- **WHAT TO PRODUCE**
In the entries that follow, the lines from the one with "Image resolution: width=604" through the one with "This screenshot has height=718, width=796." are the ones to write out, exactly and with both ends included. Nothing else should appear.

- **STORED DATA**
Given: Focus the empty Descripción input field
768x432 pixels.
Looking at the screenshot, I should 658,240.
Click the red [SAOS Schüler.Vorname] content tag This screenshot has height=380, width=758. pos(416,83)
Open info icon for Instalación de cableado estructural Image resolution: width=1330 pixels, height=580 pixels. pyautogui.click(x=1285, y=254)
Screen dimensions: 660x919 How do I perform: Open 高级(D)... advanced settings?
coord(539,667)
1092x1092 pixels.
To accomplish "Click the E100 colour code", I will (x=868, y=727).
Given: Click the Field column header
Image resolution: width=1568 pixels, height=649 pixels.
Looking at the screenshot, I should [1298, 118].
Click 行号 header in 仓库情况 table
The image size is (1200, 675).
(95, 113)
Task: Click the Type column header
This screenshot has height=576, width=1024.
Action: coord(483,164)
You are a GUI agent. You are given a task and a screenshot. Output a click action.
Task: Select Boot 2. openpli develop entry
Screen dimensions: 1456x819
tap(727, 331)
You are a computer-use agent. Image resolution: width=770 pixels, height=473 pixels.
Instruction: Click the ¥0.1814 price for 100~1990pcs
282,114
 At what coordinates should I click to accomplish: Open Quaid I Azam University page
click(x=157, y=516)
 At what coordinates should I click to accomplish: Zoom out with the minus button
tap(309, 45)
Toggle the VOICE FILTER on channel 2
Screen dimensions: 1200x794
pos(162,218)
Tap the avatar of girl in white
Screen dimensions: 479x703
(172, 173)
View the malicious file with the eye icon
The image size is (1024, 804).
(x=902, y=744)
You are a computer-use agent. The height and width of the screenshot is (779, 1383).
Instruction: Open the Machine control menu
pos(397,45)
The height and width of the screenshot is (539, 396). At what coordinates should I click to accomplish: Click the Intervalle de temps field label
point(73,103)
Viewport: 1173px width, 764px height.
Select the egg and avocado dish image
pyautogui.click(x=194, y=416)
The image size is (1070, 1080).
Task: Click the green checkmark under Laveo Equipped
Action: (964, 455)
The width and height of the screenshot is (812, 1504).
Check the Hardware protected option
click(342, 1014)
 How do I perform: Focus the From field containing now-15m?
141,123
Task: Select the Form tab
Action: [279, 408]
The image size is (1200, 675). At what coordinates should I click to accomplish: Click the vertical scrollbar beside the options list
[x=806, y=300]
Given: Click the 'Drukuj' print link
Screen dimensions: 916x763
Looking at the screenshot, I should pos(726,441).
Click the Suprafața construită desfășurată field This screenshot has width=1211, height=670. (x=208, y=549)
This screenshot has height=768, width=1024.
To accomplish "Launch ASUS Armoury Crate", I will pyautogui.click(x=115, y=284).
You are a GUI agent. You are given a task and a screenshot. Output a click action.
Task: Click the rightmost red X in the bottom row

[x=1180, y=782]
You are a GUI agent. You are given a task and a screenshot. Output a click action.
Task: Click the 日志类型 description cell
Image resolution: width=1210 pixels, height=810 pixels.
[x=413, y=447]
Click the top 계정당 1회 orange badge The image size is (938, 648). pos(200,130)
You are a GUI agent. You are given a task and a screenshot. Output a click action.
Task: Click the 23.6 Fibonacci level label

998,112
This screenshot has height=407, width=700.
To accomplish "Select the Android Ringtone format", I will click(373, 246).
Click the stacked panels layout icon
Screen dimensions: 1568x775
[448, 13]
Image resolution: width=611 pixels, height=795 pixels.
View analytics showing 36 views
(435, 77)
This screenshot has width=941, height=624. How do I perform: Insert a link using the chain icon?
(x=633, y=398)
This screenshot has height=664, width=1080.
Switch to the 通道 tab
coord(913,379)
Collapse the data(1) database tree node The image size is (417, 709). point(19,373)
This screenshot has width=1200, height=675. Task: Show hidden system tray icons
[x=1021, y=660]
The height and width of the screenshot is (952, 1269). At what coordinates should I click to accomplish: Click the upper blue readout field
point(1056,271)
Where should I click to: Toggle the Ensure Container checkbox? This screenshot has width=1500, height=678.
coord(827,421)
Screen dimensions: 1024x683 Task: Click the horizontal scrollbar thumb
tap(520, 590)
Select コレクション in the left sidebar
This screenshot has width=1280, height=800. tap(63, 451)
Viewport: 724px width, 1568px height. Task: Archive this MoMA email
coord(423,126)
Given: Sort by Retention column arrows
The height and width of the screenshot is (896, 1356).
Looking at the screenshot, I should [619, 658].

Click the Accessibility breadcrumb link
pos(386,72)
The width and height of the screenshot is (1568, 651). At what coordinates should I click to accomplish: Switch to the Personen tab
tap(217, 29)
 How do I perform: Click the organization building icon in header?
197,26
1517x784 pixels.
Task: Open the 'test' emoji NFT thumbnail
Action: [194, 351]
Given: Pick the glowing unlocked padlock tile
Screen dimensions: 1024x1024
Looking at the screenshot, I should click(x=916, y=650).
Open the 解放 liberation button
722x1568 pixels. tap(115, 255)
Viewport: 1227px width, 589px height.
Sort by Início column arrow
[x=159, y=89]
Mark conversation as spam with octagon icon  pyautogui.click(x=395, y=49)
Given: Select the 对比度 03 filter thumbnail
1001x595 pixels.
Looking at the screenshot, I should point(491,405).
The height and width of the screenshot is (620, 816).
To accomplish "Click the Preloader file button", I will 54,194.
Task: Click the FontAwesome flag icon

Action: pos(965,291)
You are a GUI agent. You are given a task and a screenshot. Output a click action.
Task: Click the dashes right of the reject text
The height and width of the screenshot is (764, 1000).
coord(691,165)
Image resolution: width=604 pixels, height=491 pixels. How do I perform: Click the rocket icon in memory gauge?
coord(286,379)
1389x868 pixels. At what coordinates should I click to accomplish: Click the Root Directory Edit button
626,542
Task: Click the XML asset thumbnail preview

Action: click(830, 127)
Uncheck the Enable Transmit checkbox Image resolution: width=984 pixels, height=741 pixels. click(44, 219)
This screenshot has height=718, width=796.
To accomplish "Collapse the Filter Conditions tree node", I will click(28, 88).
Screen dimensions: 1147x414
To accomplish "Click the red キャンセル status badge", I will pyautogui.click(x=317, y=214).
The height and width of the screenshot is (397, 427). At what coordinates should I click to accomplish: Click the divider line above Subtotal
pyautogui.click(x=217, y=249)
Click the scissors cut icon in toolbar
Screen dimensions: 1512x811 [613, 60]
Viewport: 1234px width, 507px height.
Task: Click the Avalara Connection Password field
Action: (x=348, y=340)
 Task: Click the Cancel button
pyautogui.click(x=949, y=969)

- **TASK OUTPUT**
Image resolution: width=604 pixels, height=491 pixels. How do I perform: Click the rocket icon in memory gauge?
coord(286,379)
1389x868 pixels. At what coordinates should I click to accomplish: Click the Root Directory Edit button
626,542
Task: Click the XML asset thumbnail preview

Action: click(830, 127)
Uncheck the Enable Transmit checkbox Image resolution: width=984 pixels, height=741 pixels. click(44, 219)
This screenshot has height=718, width=796.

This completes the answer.